Dharavi, a few kilometres south, is Jari Mari on a much larger scale. Here there are large organised units, some employing more than 20 workers. They process leather, make finished leather goods, produce ready-made garments for the export market and for domestic sale. In one factory, workers from different parts of India make the special sweet from their region. These are then packed and despatched to places where a Dharavi cannot even be imagined.
And the women? Their hands are not still for a moment. When they are not filling water, or cleaning and cooking, they are busy working with their hands - embroidery, making rakhis, making paper bags. Others go and work in the recycling district sorting out plastic.
But while this informal industry might provide colour and interest to writers and photographers, it represents a drastic decline of livelihood choices for the millions of poor people who have made Mumbai their home. By its very nature, the informal sector breeds insecurity. It survives because it can work with the smallest of margins. This means that workers get paid less than the minimum wage. But they are in no position to question or argue. There are no unions. And there are hundreds waiting to take up these jobs at even lower salaries. So workers, drawn from many parts of India, toil silently in these sweatshops, and wait for their chance to move on to something better.
In the past, that "something better" would have been a secure job in the organised sector. Today, no such option exists. On the contrary, the organised sector is diligently shedding its work force, forcing these men to turn to the informal sector.

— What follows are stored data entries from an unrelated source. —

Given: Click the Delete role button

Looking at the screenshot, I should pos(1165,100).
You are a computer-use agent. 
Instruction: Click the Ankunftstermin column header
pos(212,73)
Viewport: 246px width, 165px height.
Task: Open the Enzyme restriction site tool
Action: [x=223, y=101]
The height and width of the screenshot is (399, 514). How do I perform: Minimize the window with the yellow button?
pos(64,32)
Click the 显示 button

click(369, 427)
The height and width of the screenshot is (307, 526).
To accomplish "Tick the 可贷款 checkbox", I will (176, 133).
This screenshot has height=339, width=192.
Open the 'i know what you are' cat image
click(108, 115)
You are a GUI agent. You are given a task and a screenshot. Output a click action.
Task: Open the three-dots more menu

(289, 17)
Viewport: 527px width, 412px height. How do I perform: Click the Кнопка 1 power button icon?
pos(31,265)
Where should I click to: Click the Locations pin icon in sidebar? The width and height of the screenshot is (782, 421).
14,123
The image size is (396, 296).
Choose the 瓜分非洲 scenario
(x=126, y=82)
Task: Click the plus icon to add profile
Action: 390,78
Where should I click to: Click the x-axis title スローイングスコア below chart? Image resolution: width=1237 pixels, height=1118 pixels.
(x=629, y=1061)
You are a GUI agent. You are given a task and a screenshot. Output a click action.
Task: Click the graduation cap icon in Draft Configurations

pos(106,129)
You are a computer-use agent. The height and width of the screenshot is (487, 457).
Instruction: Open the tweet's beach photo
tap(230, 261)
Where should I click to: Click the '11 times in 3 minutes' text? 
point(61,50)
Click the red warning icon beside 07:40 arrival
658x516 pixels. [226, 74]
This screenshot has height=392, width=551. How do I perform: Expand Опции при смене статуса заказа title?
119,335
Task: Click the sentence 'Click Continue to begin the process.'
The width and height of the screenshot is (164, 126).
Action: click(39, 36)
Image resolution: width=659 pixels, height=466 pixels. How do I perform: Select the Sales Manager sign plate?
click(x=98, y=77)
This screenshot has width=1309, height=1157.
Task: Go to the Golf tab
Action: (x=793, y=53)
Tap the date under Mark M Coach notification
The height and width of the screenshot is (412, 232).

And this in turn is leading to a cascade effect, as each wave of workers displaced by the organised sector, displaces workers in the informal sector.
The entry of more workers also pushes down wages even lower than they already are. A labour surplus market is a dream for the entrepreneur in the unorganised sector. And a nightmare for the workers looking for a living wage.
Yet, even this cannot last as the city's focus shifts from manufacturing to the service sector. Mumbai-based architect Arvind Adarkar predicts that 50 to 60 lakh workers in the city will be pushed from the industrial to the self-employed sector in the next few years. Until 1971, just under half the city's workforce was engaged in manufacturing. By 1990, this had declined to a little over 28 per cent.
So, what of the future? The chimneys of Girangaon at least survived to tell their tale. One wonders what symbols will remain from this vanishing, and virtually invisible informal sector, that has sustained so many lives.